I do make a rod for my own back sometimes. This post has been hanging over me like an overdue homework assignment, and I’m rapidly approaching the Can’t Be Arsed stage with it. So here goes – but quickly now – and then we can all move on with our lives.
5. Went to Duckie.
Immediately upon arriving at my friends’ house in Clapham – three and a half pints down, and beginning to wilt – I was informed that I was going to Duckie, and that I had better get a move on, as they were already waiting for me at Kazbar. Having successfully negotiated a brief top-changing window (nice smart Paul Smith stripey shirt OFF; interesting glow-in-the-dark Camembert Electrique T-shirt ON – it’s the only vaguely “rock and roll” garment I possess, providing you don’t peer too closely at the hippy-dippy graphic), I was summarily bundled back out onto the street, with barely even time to snatch a burger. Still, being told I’d been guest-listed put a spring in my step.

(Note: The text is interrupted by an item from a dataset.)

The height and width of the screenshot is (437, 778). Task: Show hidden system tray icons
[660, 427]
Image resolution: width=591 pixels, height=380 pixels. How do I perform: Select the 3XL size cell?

“Guest listed for Duckie!”, I texted to K, with the customary glee which I reserve for such nano-triumphs. Duckie is the only gay club EVER, in nearly a quarter of a century of being made to suffer them, which K has genuinely enjoyed. (There had to be somewhere.) That’s probably because a) they don’t play “dance” music, b) nobody’s cruising (at least not so as you’d notice), so there’s none of that brittle, competitive sexual tension, c) tops are kept firmly ON, d) it’s relaxed, friendly and mostly 30+ (at least), e) there are no vicious, self-adoring, sociopathic disco bunnies bouncing around on f**king E. I wish we could go more often.
In the middle of what passes for the dancefloor, Amy Lamé was making popcorn from a little machine that she picked up from Argos during the week, and was handing it out in plastic bowls. (“Why am I doing it? Because we’ve been running this club for eleven f**king years and I’ve run out of ideas, OKAY?”)
Cabaret Act #1 performed a routine that was vaguely based around The Phantom of the Opera. Gothic burlesque, you could have called it. A bunch of red roses was seized; the petals were bitten off, chewed up and spat out over our eagerly upturned faces; and the remaining stems were contemptuously tossed away, most of them landing smack in my face. (The honour!) Upper clothing was removed, leaving a pair of red love hearts, one covering each bosom. A large crimson candle was brandished and dangled above the performer’s bare midriff, so that a third love heart could be etched upon her skin with the molten wax. Ooh! Aah! Hey, that’s actually quite pretty!
Next, a tourniquet was applied to the performer’s upper arm, a syringe inserted, and a blood sample extracted. (I couldn’t look. I’ve got a thing about needles). The blood was then squirted into a half-full wine glass, stirred, and greedily gulped down. Erk! Eek! But hold up, we’re not done yet!
Lower clothing (such as it was) was removed, revealing – you guessed it – a fourth love heart, protecting what little remained of the performer’s modesty.
It was at this point that we noticed the string.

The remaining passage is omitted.